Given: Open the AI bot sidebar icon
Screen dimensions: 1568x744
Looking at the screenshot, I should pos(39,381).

______

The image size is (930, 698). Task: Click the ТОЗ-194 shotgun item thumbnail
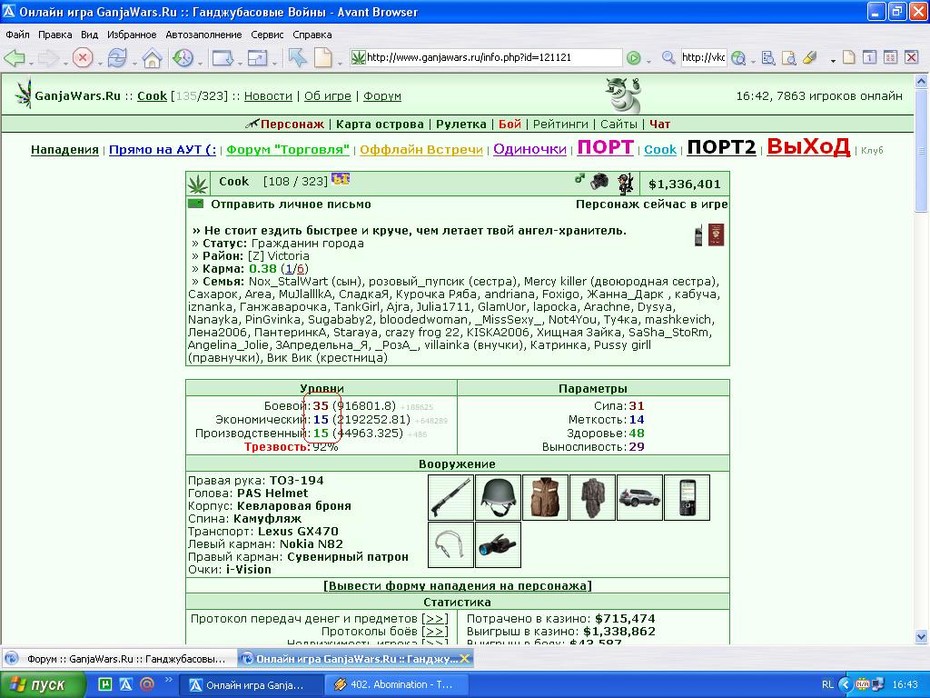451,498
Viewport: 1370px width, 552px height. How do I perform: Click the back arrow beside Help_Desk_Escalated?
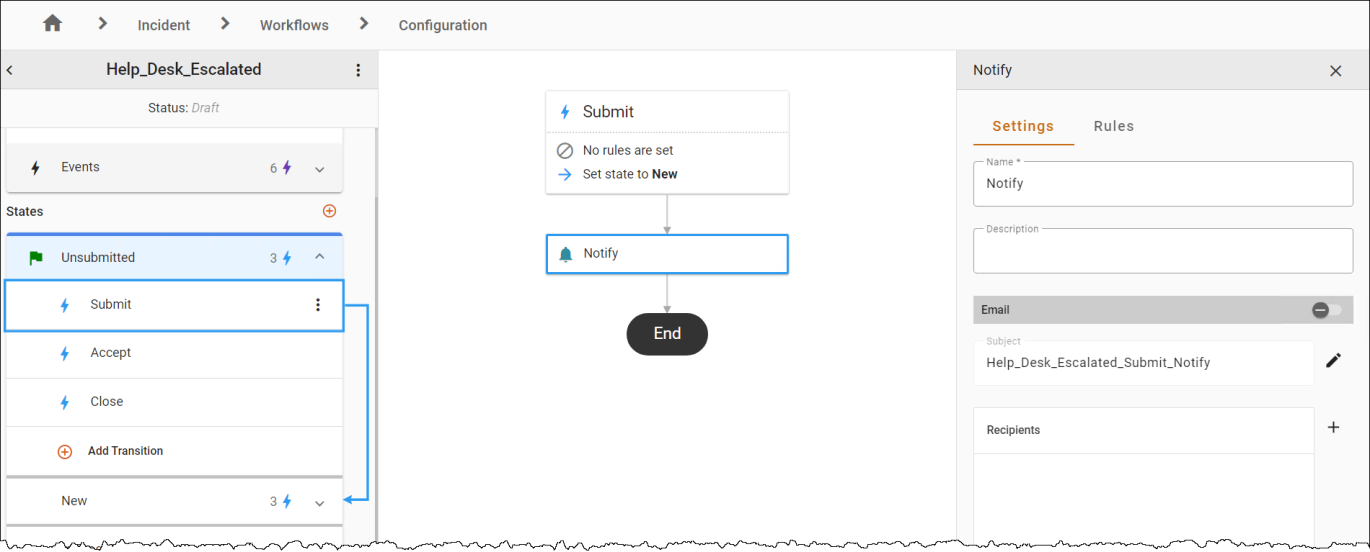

______

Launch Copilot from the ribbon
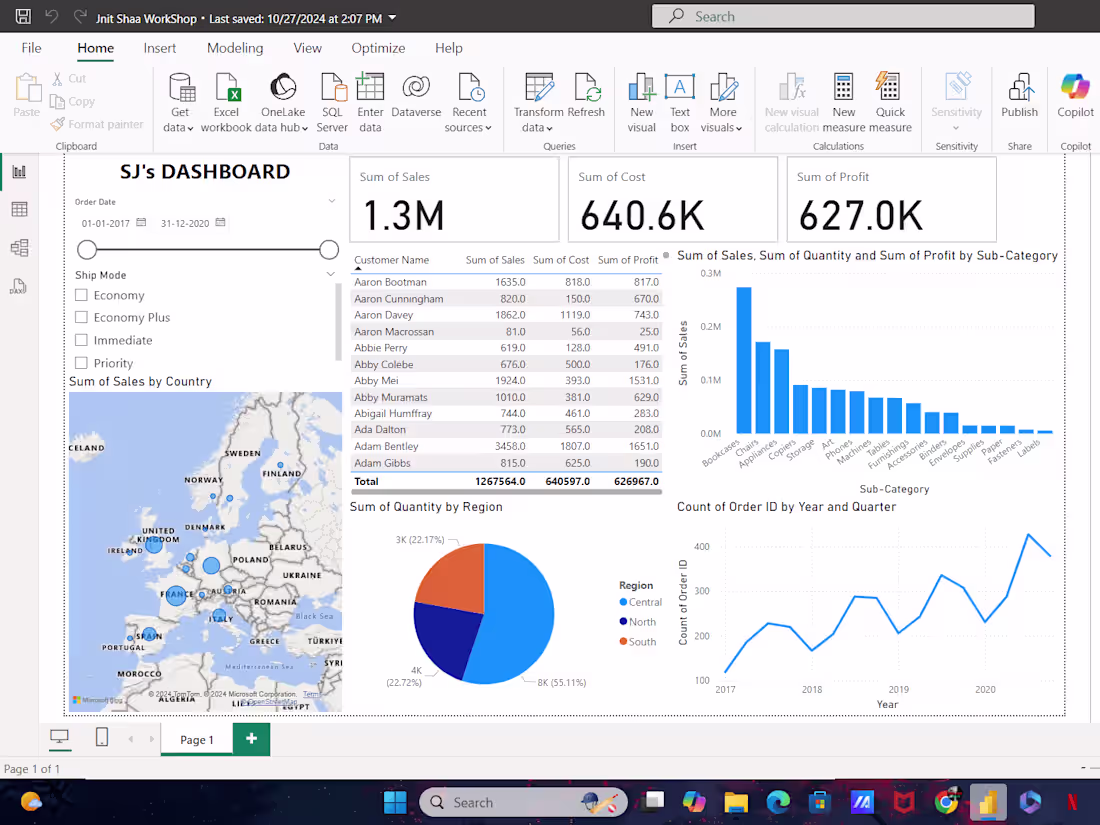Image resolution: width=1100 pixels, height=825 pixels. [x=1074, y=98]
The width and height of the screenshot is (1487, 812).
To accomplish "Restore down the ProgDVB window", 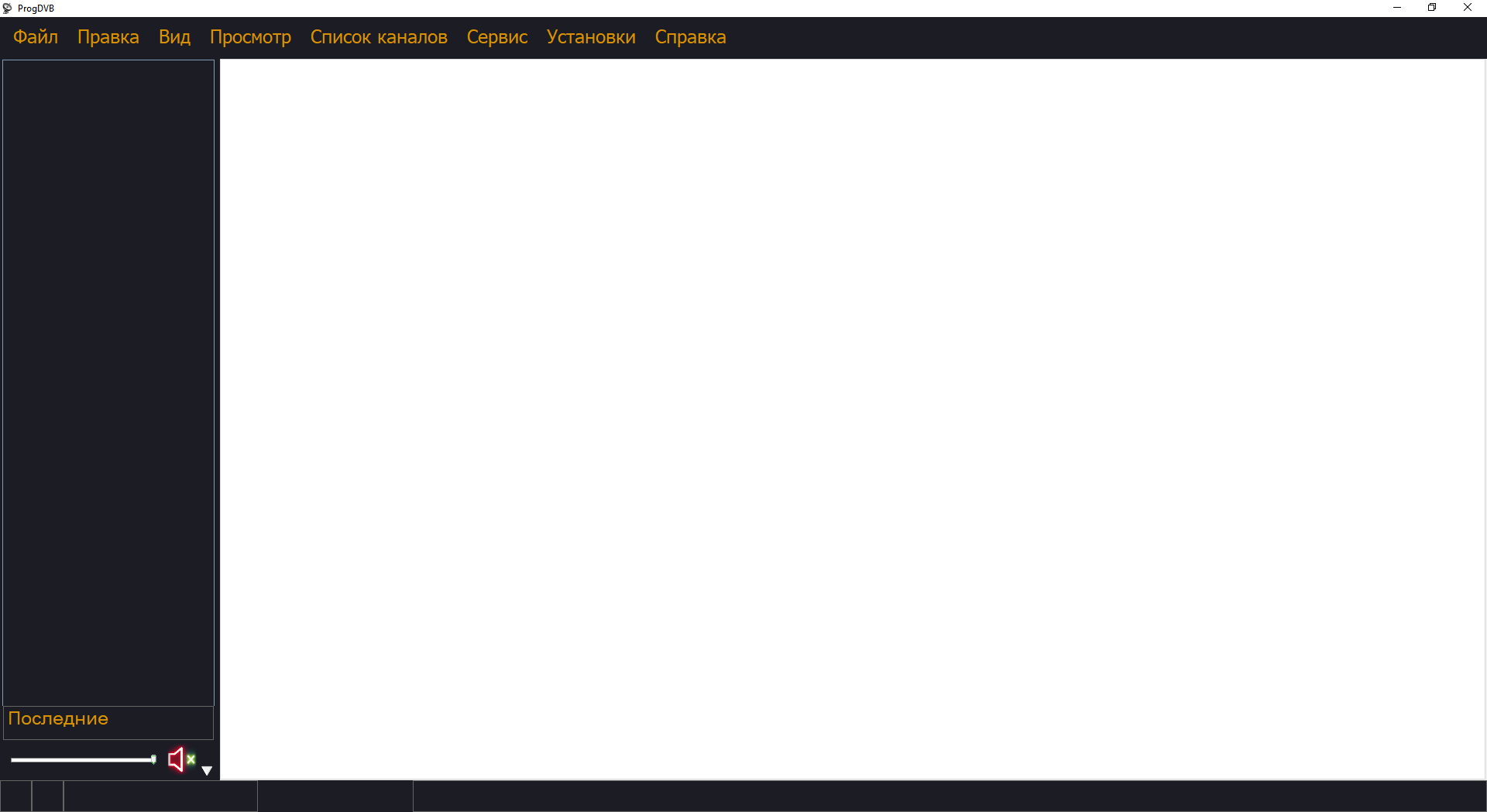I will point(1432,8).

______

◆ DESCRIPTION OF THE TASK:
Write out, word for word, the lines of the material above from the line containing "Given: Open the AI bot sidebar icon" through the line containing "Looking at the", including both of those lines and nothing else.

◆ COMPLETE OUTPUT:
Given: Open the AI bot sidebar icon
Screen dimensions: 1568x744
Looking at the screenshot, I should pos(39,381).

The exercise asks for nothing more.